Karya sastra dianggap sebagai cermin masyarakat. Bagi kita karya sastra modern sesungguhnya mewakili segmen masyarakat yang mana? Apakah sastra kita hanya berpihak kepada kalangan yang tak mampu saja pada ketika porsi masyarakat melek huruf kita sudah lebih dari separo populasi. Bagi yang menerima novel pop sebagai karya sastra juga, karya Marga T, Mira W. atau Eddy D. Iskandar agaknya lebih mewakili strata menengah generasi muda kita. Lalu siapa yang mewakili kegelisahan para konglomerat, penguasa dan masyarakat elite kita kalau dulu kita mengenal ada sastra istana, misalnya.
Kesadaran kita bersastra membawa kita kepada perenungan untuk apa kita berkarya sastra? Adakah memadai saja kepuasan kita belaka setelah katarsis merasakan kegelisahan kita sendiri.
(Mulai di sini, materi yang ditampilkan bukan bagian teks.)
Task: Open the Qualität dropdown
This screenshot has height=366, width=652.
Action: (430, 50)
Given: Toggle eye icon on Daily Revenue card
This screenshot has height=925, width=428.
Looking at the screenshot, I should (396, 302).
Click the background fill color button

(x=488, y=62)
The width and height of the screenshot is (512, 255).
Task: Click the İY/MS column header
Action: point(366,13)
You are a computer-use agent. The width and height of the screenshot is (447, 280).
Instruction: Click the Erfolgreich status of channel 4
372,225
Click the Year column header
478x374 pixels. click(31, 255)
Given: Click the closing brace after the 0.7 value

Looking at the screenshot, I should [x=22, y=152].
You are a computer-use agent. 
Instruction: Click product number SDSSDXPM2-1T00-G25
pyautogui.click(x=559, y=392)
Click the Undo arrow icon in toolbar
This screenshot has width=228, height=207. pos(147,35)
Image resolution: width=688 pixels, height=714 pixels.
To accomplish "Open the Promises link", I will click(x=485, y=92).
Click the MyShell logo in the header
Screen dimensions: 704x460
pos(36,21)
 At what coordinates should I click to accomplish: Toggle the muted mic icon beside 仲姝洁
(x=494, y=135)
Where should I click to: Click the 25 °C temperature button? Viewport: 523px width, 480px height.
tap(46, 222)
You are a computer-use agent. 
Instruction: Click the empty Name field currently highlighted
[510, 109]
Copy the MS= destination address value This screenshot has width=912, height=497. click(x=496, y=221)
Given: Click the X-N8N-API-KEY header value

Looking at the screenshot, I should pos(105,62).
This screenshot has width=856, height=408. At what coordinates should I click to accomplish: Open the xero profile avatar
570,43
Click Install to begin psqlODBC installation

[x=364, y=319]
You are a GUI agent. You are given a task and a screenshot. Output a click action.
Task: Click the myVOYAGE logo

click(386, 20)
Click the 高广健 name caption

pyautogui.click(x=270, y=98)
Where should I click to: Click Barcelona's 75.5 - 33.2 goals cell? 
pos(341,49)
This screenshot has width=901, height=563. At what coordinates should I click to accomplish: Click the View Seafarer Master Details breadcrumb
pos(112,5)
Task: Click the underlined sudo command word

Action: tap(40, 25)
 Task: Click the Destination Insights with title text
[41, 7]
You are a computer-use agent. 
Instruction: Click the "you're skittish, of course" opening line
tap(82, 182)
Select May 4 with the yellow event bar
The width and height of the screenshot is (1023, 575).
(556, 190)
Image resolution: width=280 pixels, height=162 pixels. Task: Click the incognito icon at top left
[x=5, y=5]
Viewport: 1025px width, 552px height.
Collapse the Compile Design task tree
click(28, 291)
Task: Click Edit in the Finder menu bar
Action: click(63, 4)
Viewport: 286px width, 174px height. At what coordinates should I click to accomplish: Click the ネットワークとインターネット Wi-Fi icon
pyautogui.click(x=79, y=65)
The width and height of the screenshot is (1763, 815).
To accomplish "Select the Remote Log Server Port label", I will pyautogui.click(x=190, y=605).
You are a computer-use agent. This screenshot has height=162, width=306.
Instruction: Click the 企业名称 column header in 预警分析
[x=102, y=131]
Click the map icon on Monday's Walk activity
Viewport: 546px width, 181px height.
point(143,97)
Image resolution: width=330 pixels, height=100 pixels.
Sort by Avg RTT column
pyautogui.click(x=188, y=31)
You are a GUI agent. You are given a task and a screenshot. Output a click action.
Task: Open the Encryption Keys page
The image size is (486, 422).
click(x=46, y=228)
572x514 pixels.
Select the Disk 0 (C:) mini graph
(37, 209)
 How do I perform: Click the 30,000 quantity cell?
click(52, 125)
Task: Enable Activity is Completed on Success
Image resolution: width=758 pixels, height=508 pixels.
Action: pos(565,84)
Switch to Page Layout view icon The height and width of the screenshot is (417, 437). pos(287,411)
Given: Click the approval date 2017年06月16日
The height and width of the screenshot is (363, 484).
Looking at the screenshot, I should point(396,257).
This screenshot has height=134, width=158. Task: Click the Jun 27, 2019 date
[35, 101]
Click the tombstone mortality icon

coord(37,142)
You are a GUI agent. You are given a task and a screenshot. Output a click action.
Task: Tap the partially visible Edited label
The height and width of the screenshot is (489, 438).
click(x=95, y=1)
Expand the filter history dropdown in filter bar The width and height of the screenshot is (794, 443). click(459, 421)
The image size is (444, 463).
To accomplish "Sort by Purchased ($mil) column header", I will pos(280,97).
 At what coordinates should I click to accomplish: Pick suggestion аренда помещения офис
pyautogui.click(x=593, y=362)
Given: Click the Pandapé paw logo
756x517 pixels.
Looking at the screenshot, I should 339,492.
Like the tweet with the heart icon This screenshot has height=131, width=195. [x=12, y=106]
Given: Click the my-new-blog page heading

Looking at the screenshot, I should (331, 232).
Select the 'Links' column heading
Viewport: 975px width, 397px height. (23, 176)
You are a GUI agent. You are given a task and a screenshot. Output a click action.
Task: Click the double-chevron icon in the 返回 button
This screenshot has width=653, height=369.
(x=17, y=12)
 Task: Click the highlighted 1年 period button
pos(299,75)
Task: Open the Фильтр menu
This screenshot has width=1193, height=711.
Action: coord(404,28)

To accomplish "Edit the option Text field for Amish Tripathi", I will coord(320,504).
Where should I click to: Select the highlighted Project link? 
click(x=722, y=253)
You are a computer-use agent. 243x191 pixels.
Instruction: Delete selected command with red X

Bisakah kerja bukan warisan naluri begini membuat kita bertahan menulis terus seperti kebutuhan makan, karena kehidupan bersastra perlu rangsangan yang agaknya harus dirancang bangun sejak kita kecil. Padahal tradisi apresiasi sastra kita harus diakui sangat miskin, sehingga kepedulian masyarakat elite kita terhadap dunia sastra wajar saja kalau terasa acuh. Majalah sastra Horison kita hidup-matinya terkesan tanpa dibela masyarakat, karena sastra belum dirasakan sebagai komoditi batin sebagaimana disadari oleh kebanyakan masyarakat maju. Tidak berlebihan jika perasaan kita tetap, bahwa dunia sastra kita masih dilecehkan.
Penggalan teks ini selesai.